# xnxp



## nixunat

I'm confused about my personality type. I'm not sure if i'm introverted/extroverted, or thinking/feeling. I definitely see a lot of myself in most of the personality descriptions involving NP. I even see a lot of myself in Enfj (since a messy desk is more likely for this type)
About myself:
I definitely need my time alone but also must have time with people. Without either I I'm not as happy

I'm almost always lost inside my head and am constantly thinking about things when I'm alone or not talking to anyone

I'm always thinking about something and how to make it better or coming up with some theory.

While socializing, I do have a "silly switch" that I heard most enfp's have, but I've had trouble getting it out recently

When I was 13, I went health nut and converted my whole family with me. I'm currently 16 and continue eating healthy despite friends criticism

I've acted as a physical trainer for quite a few friends. Something I love doing.

Like funny, interesting, or inspiring movies 

Like hearing about others experiences

Read to learn, less for enjoyment

Am considered extremely "chill" by most people

Love being in a relationship and romance

Want to be the best at everything I feel is important

Consider myself a bit more mature than many people my age

Tend to be a bit more quiet than others at times


Thanks for your help


----------



## Grey

As a short answer, I would say ENxP. A lot of the information you've provided isn't relevant to your type - what matters is your motivations and reasoning for doing things, and not what you do and your behavior alone. Why do you have specific trouble with Thinking and Feeling?


----------



## nixunat

Yeah I figured some of it wasn't relevant but threw it on in case it helped. Many of my interests seem odd for 16 year olds so I wondered if this had to do with my type. I'm not too sure why thinking and feeling is tough for me, maybe it's from my lack of understanding of the two. I understand that basically one makes decisions on logic and the other on feelings, but there are way to many different scenarios going on in my head to come to a final conclusion.


----------



## Vaka

That isn't enough to really type you, but I can say that I can relate to you on all of those traits listed.

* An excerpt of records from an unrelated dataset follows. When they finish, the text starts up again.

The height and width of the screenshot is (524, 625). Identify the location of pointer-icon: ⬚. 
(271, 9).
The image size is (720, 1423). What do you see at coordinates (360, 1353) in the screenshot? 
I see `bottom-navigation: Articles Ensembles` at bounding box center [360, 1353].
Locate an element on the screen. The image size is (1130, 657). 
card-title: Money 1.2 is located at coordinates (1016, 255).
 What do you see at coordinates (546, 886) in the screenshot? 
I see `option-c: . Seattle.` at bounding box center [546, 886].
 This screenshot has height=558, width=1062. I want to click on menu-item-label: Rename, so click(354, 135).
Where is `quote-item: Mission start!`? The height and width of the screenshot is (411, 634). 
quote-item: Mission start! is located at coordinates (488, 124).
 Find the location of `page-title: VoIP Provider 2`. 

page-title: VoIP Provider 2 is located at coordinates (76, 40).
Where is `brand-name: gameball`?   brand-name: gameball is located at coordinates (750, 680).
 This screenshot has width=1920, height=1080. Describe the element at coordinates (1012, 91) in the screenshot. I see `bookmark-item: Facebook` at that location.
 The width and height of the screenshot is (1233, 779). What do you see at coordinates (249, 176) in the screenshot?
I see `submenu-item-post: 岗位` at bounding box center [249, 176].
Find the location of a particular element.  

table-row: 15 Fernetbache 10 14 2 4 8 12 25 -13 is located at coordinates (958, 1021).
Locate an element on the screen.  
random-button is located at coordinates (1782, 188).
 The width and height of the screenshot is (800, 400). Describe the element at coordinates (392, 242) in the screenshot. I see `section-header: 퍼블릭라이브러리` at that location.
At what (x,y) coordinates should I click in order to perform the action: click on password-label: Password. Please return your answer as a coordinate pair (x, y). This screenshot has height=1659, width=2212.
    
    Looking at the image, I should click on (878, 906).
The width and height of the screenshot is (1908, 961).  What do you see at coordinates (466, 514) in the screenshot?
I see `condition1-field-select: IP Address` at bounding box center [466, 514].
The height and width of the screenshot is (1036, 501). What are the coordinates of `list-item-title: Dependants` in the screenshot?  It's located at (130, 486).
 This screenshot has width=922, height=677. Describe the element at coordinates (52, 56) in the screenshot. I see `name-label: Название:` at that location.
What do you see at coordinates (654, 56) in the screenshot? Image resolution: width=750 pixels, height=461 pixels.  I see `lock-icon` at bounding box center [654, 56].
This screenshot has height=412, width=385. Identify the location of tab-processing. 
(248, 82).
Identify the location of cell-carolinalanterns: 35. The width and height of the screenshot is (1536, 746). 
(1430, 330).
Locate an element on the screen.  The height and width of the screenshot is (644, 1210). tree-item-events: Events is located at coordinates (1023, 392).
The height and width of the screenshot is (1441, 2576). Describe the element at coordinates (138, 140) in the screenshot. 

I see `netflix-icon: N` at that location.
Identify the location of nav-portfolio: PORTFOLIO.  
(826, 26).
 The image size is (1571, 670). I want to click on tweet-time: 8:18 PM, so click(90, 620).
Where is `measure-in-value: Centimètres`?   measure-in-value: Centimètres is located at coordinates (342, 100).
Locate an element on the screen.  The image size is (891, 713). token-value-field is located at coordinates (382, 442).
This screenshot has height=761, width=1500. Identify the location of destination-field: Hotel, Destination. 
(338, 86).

And I don't feel like a normal 16 year old either lmao


----------



## nixunat

What else do you need to type me?


----------



## Grey

Well, further elaboration would help. What do you feel you don't understand with Thinking and Feeling? Why is being introverted or extroverted also hard for you to come to a conclusion on? Other things might help as well.


----------



## nixunat

Introverted and Extroverted are hard for me because I can be very quiet, be around people without saying much, and need time alone, while other times I'm more outgoing than everyone else around me, I need to be around people, and would hate to be alone. I don't care as much about E and I as about the things concerning my temperament.

For F and T I'm just completely lost. I continuously get different results on the tests I take. Whether I make my decision off of logic or feeling just seems to be based off of the situation or the mood I'm in. I guess I just need more clarification on what kind of questions I would need to answer to figure this out.


----------



## Introspiritual

If you're buying a present for a friend, what do you take into consideration when selecting it?


----------



## nixunat

I usually consider whether I know something they want, how much it costs and whether they really will like it and not just lie to me about it. I usually just give money with a card as a gift unless I know the person extremely well and know that there's something that they want. Money is something everyone appreciates and they can do whatever they want with it.


----------



## Introspiritual

From what I can tell, you're using mostly objective criteria in that decision.

ENFP vs ENTP really comes down to a temperament check. You might want to check some traits of NFs (Idealists) versus NTs (rationals) and see how those sound to you. Both types live in the future, but the former is concerned with self-identity and growth, and the latter with self-knowledge and mastery.

Oh wait, how did I miss this?



> Want to be the best at everything I feel is important
> I'm always thinking about something and how to make it better or coming up with some theory.


Those sound NT off the top of my head.


----------



## nixunat

Introspiritual said:


> From what I can tell, you're using mostly objective criteria in that decision.
> 
> ...but the former is concerned with self-identity and growth, and the latter with self-knowledge and mastery.


Thanks for the help, but I must really be missing something crucial. To me self-identity and growth helps the person develop self-knowledge and mastery and vice versa. I commonly find myself working on all of these things for different reasons. Doesn't developing both categories helps strengthen the other? I love being able to master my entire self, including my desires, as well as having a strong personal identity. I am almost always trying to improve myself in some way.


----------



## Introspiritual

The two are interrelated, but even as an NF with a strong "T," I still end up focusing a bit more on identity and self-improvement. Self-knowledge is a good thing, but self-mastery is a very elusive concept to me.

At this point, I'd poke around the ENTP forum and see if some discussions and concepts there ring true to you. :happy:


----------



## nixunat

Ok I checked out the Entp forum and I really don't think that thats it. I'm deciding between between Intp and Enfp.


----------